Rosenlaw & Einschlag

Technology Law Offices

Lawrence Rosen   ●  3001 King Ranch Road, Ukiah, CA 95482  ●  707-485-1242

Michael B. Einschlag   ●  25680 Fernhill Drive, Los Altos Hills, CA 94024  ●  650-949-2267


Q:  Which open source license should I use for my software?

OK, I’ll admit it, I wrote this question myself because I’ve been asked it so many times I wanted to see it answered in print.  As an attorney for open source companies and projects, I am often requested to select a license (or to bless my client’s selection) from among the OSI approved open source licenses.  [All the licenses described here are listed on the OSI website at www.opensource.org.]

The question I asked above puts the cart before the horse.  What drives the license selection process is the client’s business strategy, and not the other way around.  Here is how the issue should really be addressed:

·         Do you intend to make money from licensing the software or from providing ancillary services like installation and training?  There’s nothing illegal about using a proprietary software license if that’s what your business model dictates.  Of course, as an advocate of open source, I’d try to convince you that there are many advantages to non-proprietary business models -- but the client is the one to make the final decision. 

·         What degree of freedom are you willing to grant to your licensees to modify your software?  There are open source licenses (e.g., BSD-type) that impose virtually no restrictions on licensees; they can modify the licensed software and create proprietary versions without restriction.  There are other open source licenses (e.g., GPL-type, more typically known as “free software” licenses) that require the licensee’s modifications to be licensed back under that same license; this “inheritance” characteristic is an advantage if you want your licensees to have to reciprocate if they benefit from your contribution to the community.  There are still other open source licenses (e.g., MPL-type) that impose an intermediate level of freedom; modifications to individual files containing licensed code must be licensed back, but new files that merely work with the licensed code need not be.
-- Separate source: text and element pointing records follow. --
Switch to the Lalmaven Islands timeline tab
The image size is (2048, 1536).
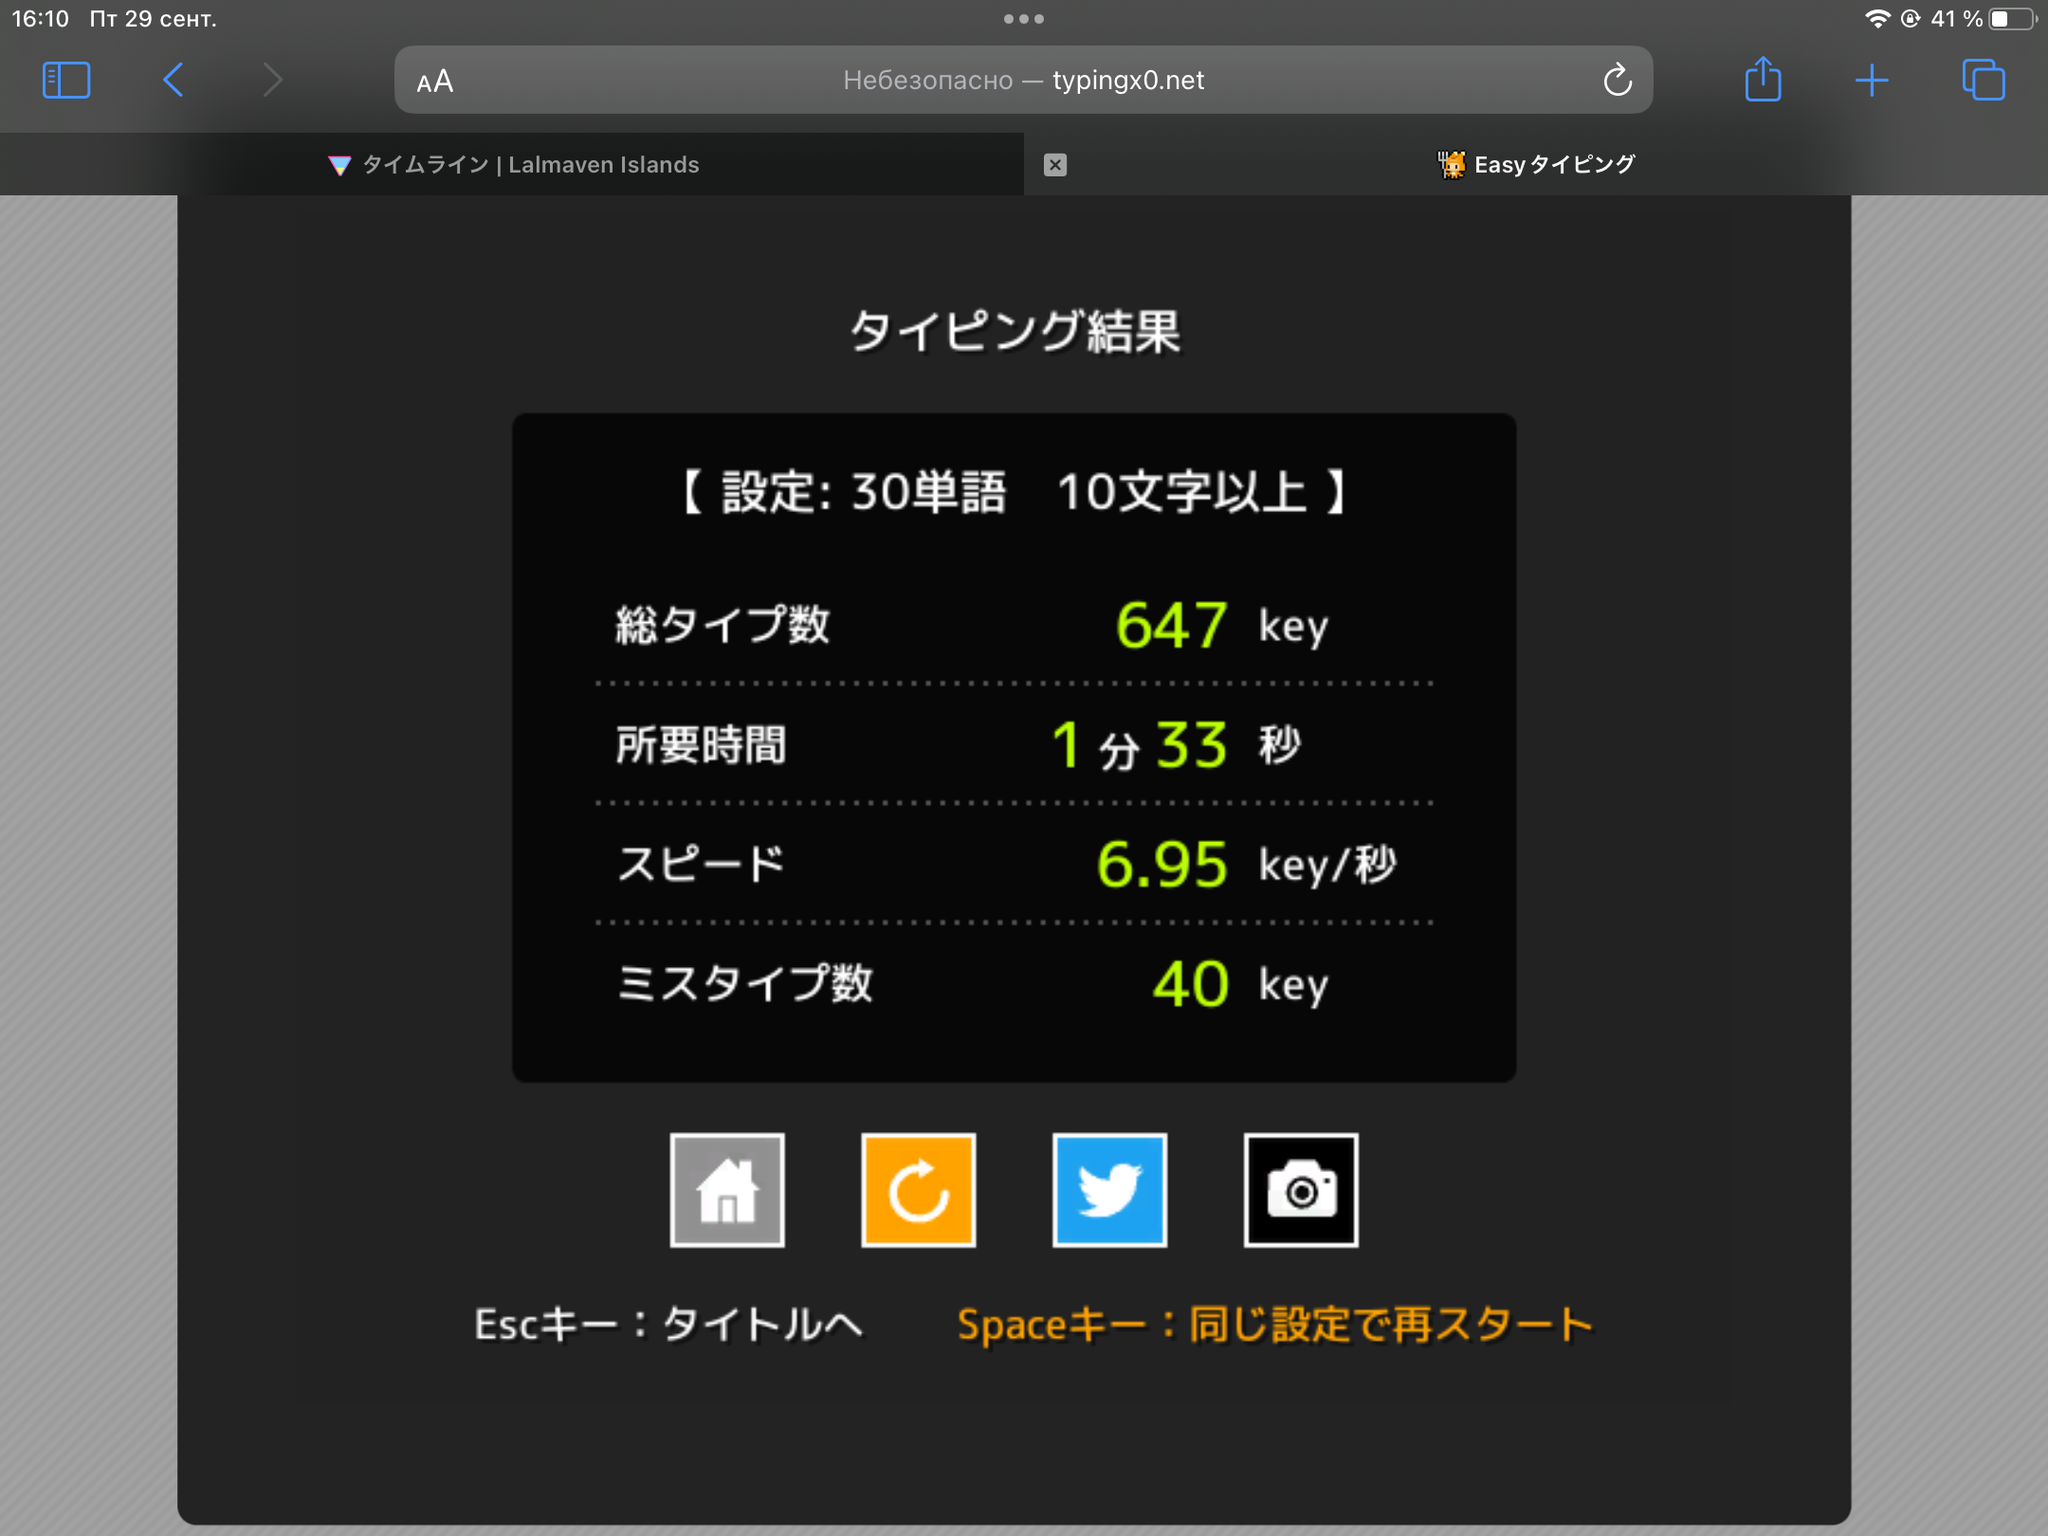512,165
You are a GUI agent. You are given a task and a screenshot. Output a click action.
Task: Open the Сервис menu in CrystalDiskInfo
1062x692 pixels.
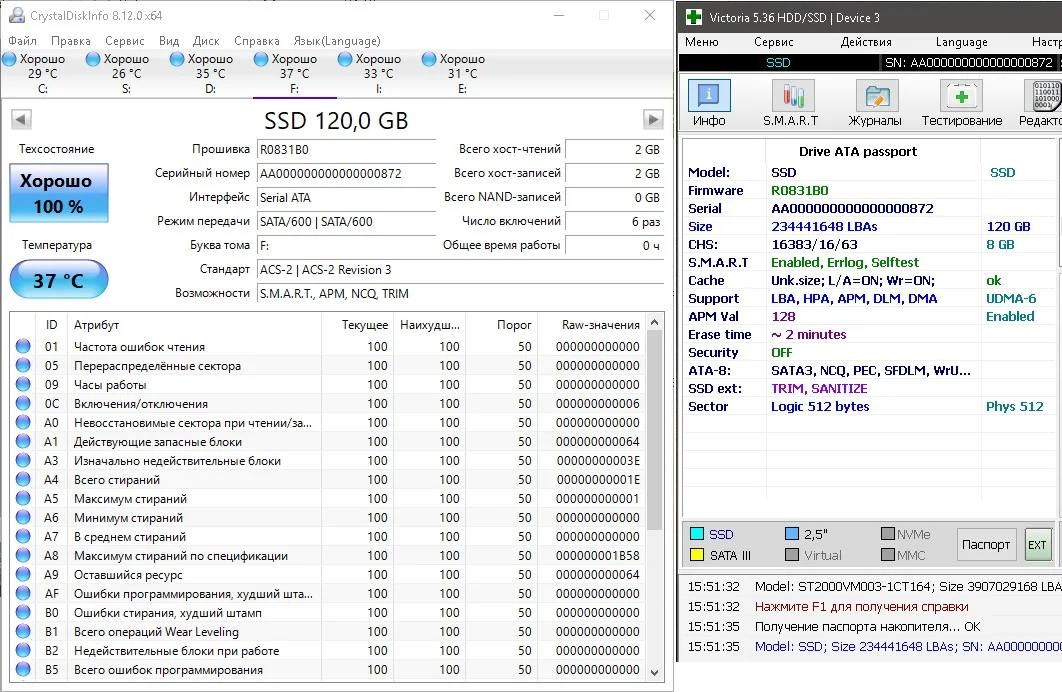(124, 41)
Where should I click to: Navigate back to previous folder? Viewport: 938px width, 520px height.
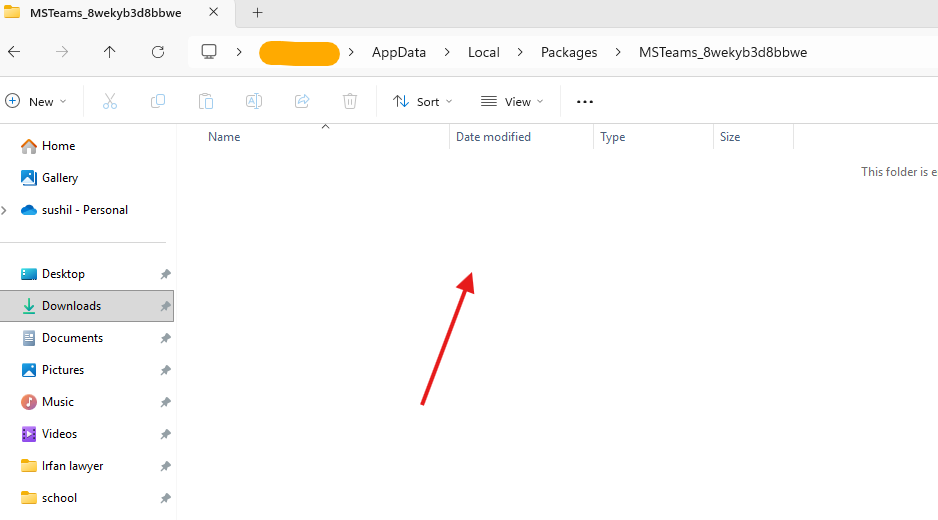point(14,52)
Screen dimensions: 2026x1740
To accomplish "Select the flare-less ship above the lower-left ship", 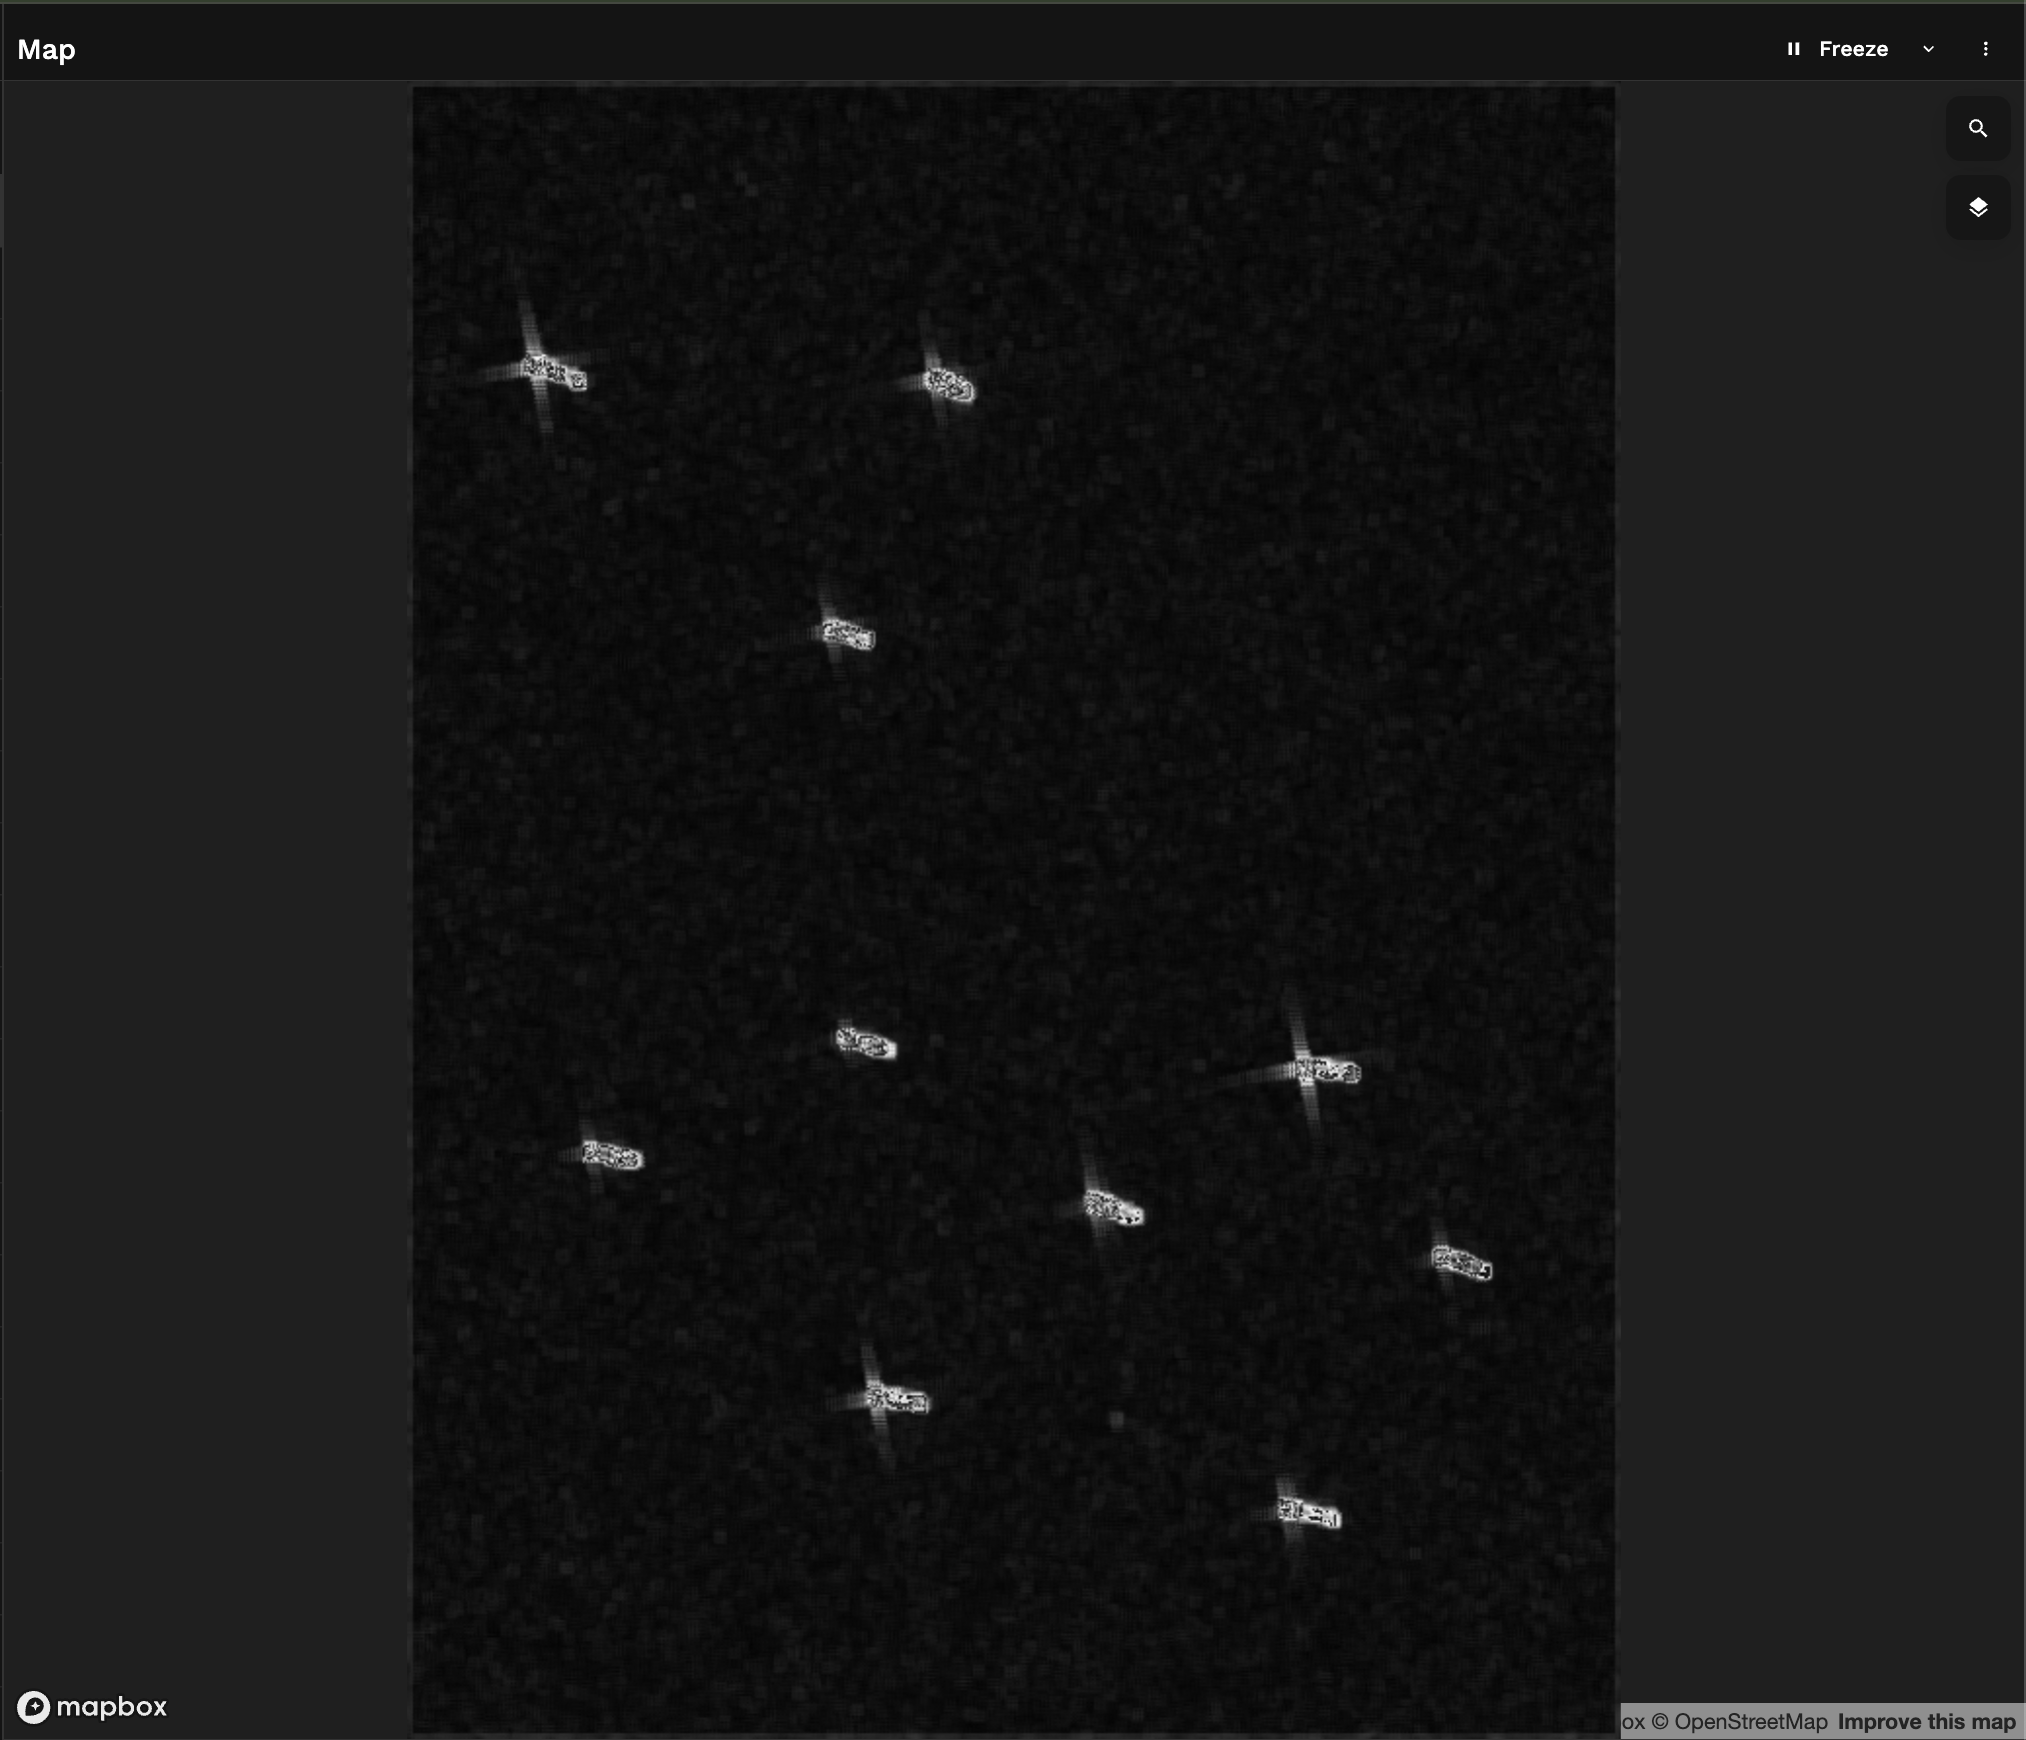I will pos(866,1044).
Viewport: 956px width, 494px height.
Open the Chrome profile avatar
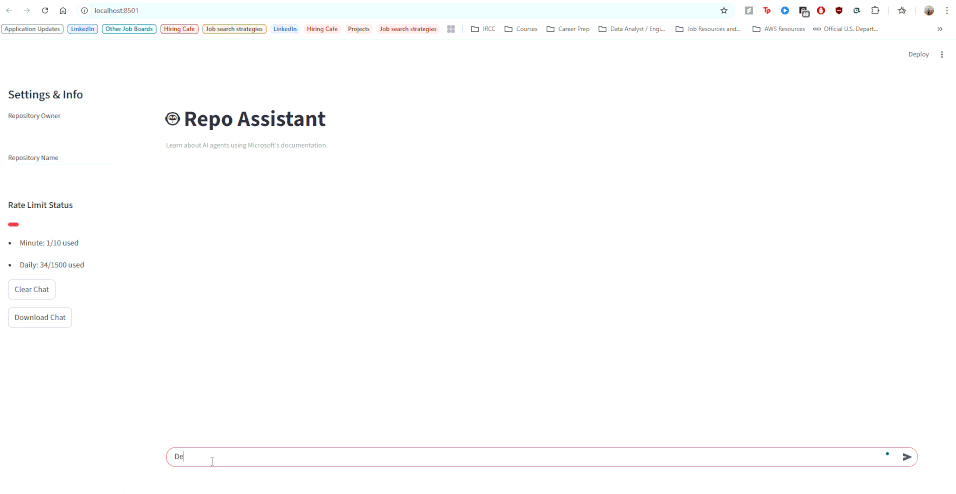tap(929, 10)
·         Are you willing to grant warranties that the software will be “merchantable” or “fit for a particular purpose”?  If your software is royalty-free, you probably can’t afford a warranty.  On the other hand, you may want to charge for your open source software and use the profits to provide a warranty and other forms of service.

·         Is your software so well known that the main asset you need to protect is your trademark rather than your code?  An excellent example of this is Apache.  Their license allows you to do almost anything you want with the Apache code, but you’ll have to change the name.  For example, I can’t imagine anyone wanting to buy Larry’s Webserver, even if it works just like Apache.  If you have a trademark to protect, make sure your license contains appropriate terms relating to that.

·         Have you considered the possibility of dual licensing?  The owner of a copyright in a software program always has the option to use multiple licenses.  For example, you may want to license your software under the GPL and simultaneously provide a proprietary version for those of your customers who are afraid of the GPL’s inheritance features; that unreasonable fear can be treated as a revenue opportunity.

·         Have you considered using different licenses for different parts of your software?  For example, client software might be distributed under an MPL-like license, but server software might be distributed under a proprietary license.  That way, you could make money from the bigger customers that will pay to license your server software, and simultaneously build a large customer base with free client software.

·         What is it about your software that you are really trying to protect?  Is it the code itself, or the standards that are implemented using that software?  A license like SISSL allows anyone to fork the licensed code, but if they do they must publish a reference implementation of their modifications so that the standard cannot be abducted and changed by another company. 

·         Are there any patents that relate to your software?  If so, you will have to consider licensing your patents along with your code.  You may also want retaliate against any licensee who takes your free software and then turns around and sues you for patent infringement.  Various licenses on the OSI approved license list take different approaches to this problem.  Some include a strong retaliation clause, others a weaker version that may be less threatening to customers with a large patent portfolio.

This is not an exhaustive list of considerations.  You and your attorney should understand your business situation thoroughly before you decide on a license.

Even after you answer these questions, you will still need to decide whether to invest in the attorney resources to create your own license, or simply have your attorney modify an existing license to meet your needs.  If you write your own, your attorney will be able to tailor your license to your unique business requirements.  On the other hand, modifications to an existing license may be sufficient.  Only an attorney familiar with your business is qualified to advise you. 

Remember that your business objectives guide the choice of license.  An attorney whose first words to you are “use this license” is the wrong horse to pull your cart.